La stagiaire a son carnet de feuilles lignées jaunes, elle fait une ligne au centre, ça va débuter. Ça ne s’invente pas, le notaire porte une veste de tweed et joint les mains: «On va commencer par le corps.» Euh… Je me tourne vers ma blonde avec l’air du gars qui se fait avoir en flagrant délit d’absence d’opinion sur la question. Suis-je pour les vertus de l’incinération? Ce n’est qu’un début. Advenant votre décès, à quel âge vos enfants devraient-il pouvoir avoir la pleine administration de leur héritage? Hésitation. Euh, quelles sont les tendances?

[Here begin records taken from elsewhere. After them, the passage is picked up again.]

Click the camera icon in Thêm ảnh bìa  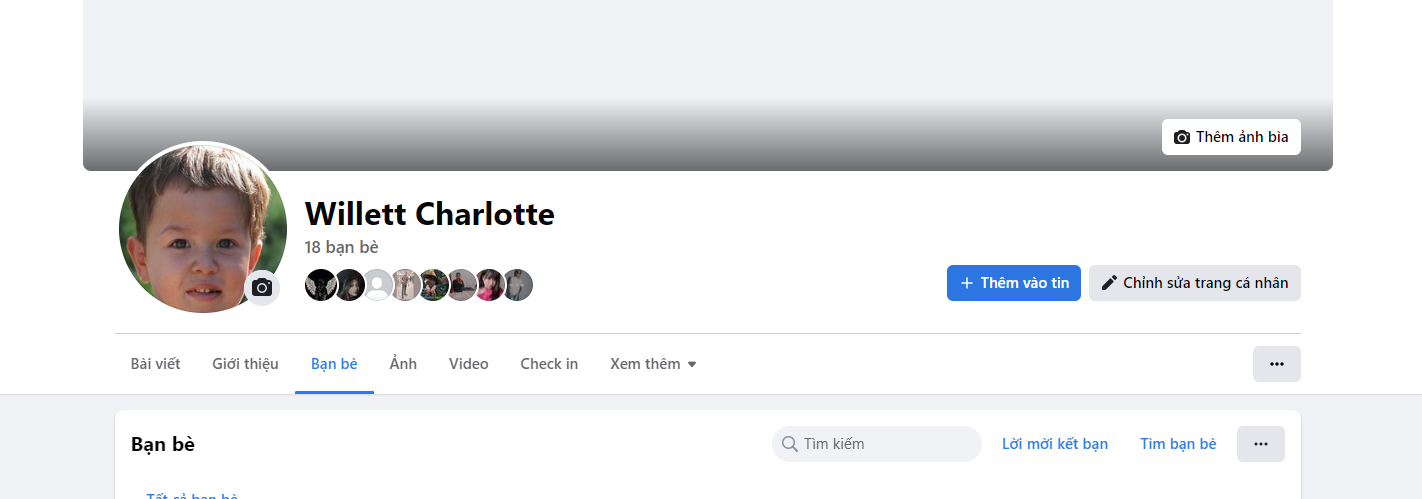[x=1182, y=137]
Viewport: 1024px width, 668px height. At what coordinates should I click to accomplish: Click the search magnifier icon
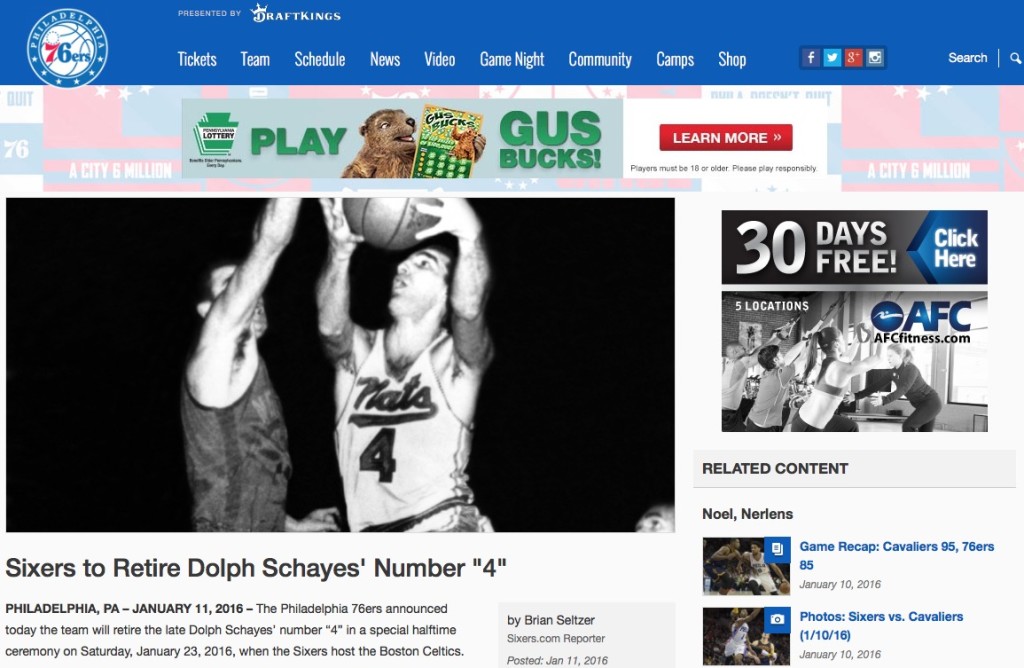pos(1016,58)

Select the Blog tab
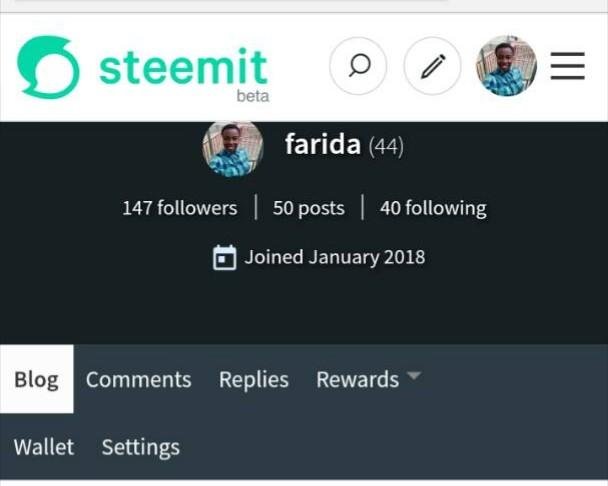coord(36,380)
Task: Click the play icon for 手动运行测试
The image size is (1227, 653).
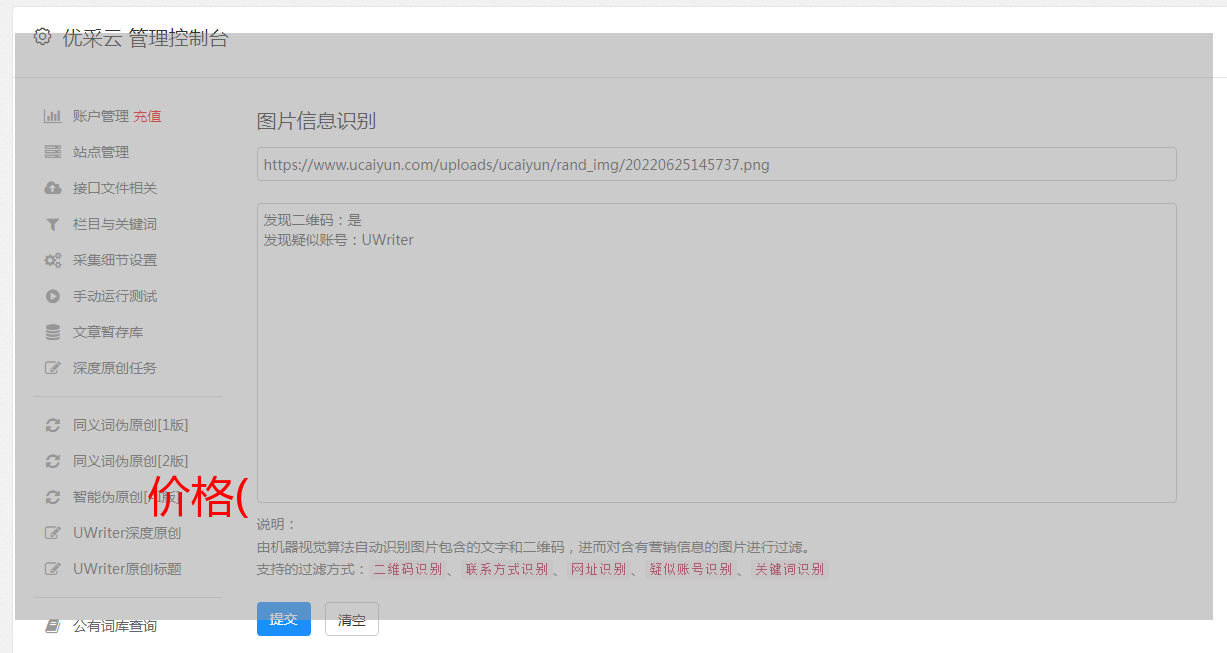Action: [x=53, y=296]
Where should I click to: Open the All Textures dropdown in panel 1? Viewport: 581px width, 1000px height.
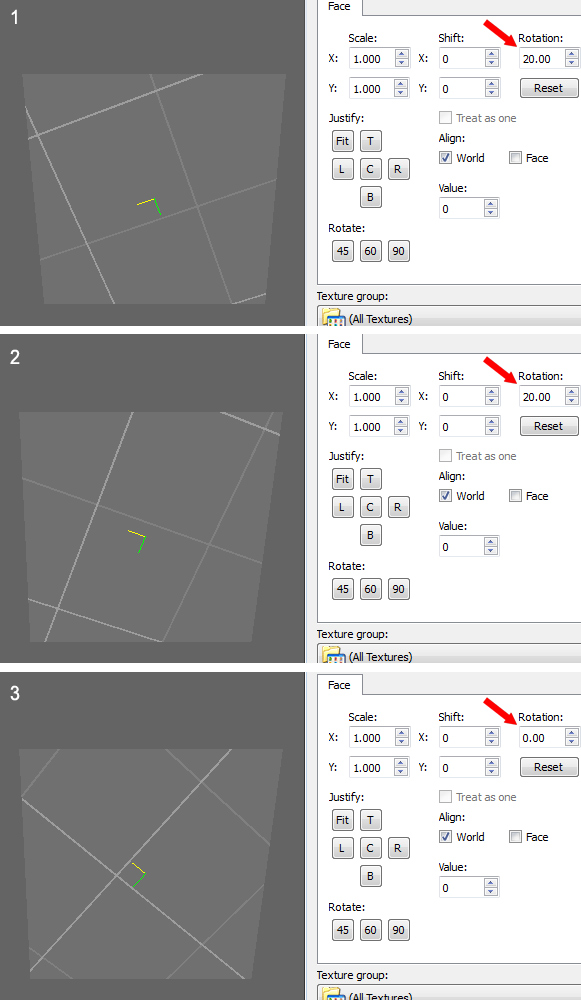tap(449, 317)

La femme du notaire est repassée à quelques reprises pour demander à la stagiaire si elle avait demandé si… Oui, elle l’avait demandé. Je me croyais chez ma grand-mère. Je m’attendais à tout moment à ce qu’on me proposât de vieux bonbons collés.

D’accord, mais le titre?

C’était un vendredi. Le mercredi suivant, j’échappais à l’épineux problème de l’emboîtage de voitures sur chaussée enneigée.

4 commentaires:

Anonyme a dit...

Billet déprimant dans l'exacte mesure où ça fait deux ans que nous sommes supposés passer par là nous aussi. Il s'est avéré que le notaire du coin (littéralement) a été récemment condamné pour fraude, extorsion ou je ne sais quoi (authentique), ce qui a ralenti nos ardeurs. Mais c'est mal, car en plus de vivre dans le péché, nous vivons dans l'insouciance.

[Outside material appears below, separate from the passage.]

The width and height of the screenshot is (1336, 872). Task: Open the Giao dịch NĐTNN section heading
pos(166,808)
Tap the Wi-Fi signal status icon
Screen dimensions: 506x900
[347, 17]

Et par ailleurs, la parenté de nos bibliothèques m'étonne à chacune de mes visites (je l'ai déjà dit, je sais).

François a dit...

Hum, mes ardeurs auraient aussi été très refroidies dans une telle situation. Déjà que l'ardeur est plutôt tiède au départ...

Pour la parenté de nos bibliothèques, hormis le fait que la mienne est suédoise fabriquée en série avec de nombreuses sœurs identiques potentielles, je ne me rappelais pas que tu avais souligné le point, mais ça m'avait frappé aussi. J'ai sourcillé à quelques reprises chez toi en voyant que tu lisais un livre que j'avais feuilleté ou acheté la semaine d'avant ou vice versa. Donc, si tu passes devant le notaire, ce serait étonnant, mais il faut espérer que nos livres respectifs ne se trouvent pas légués à la même tierce personne, ça lui ferai beaucoup de doubles.

Anonyme a dit...

"Si on a un enfant roux?"

Trop drôle comme question, alors que tout le monde sait bien que les roux, c'est comme les Belges, ça n'existe pas ailleurs que dans les blagues...

François a dit...

Érich, j'avais un peu le même point de vue, on dit toujours que ça n'arrive qu'aux autres... mais ma soeur sort maintenant avec un roux. Ironie : il s'agit malgré tout d'une amélioration fantastique par rapport au chum précédent!
(Je tiens à préciser ici, un peu ridiculement, que j'accepte très bien d'avoir un beau-frère roux et que je vais même jusqu'à avoir de l'affection pour lui.)